Without the pictures, print each of the records below exactly as it appears.

==============================

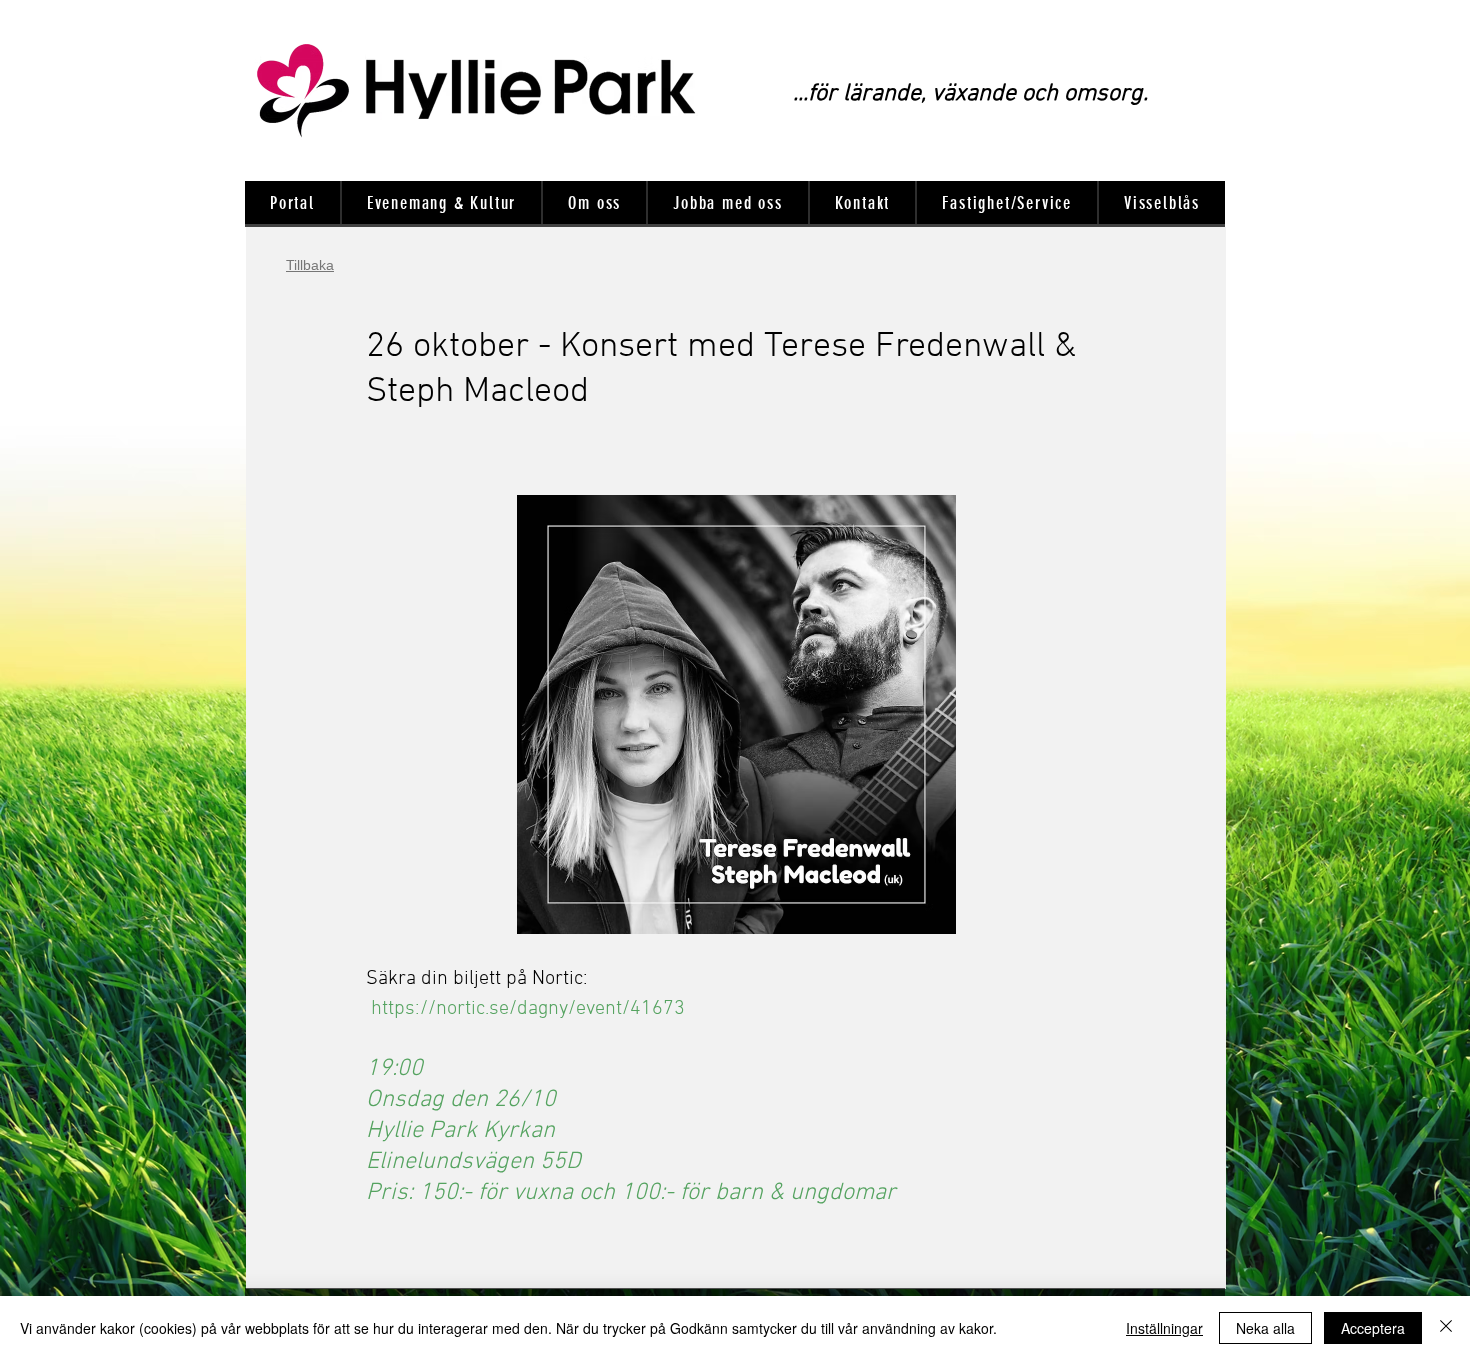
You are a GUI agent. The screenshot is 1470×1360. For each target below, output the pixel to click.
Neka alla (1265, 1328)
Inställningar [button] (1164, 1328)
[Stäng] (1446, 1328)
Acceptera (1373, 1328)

==============================

> _WRITTEN ANSWER_
You are a GUI agent. The screenshot is 1470×1360. For each target below, output the pixel to click.
Neka alla (1265, 1328)
Inställningar [button] (1164, 1328)
[Stäng] (1446, 1328)
Acceptera (1373, 1328)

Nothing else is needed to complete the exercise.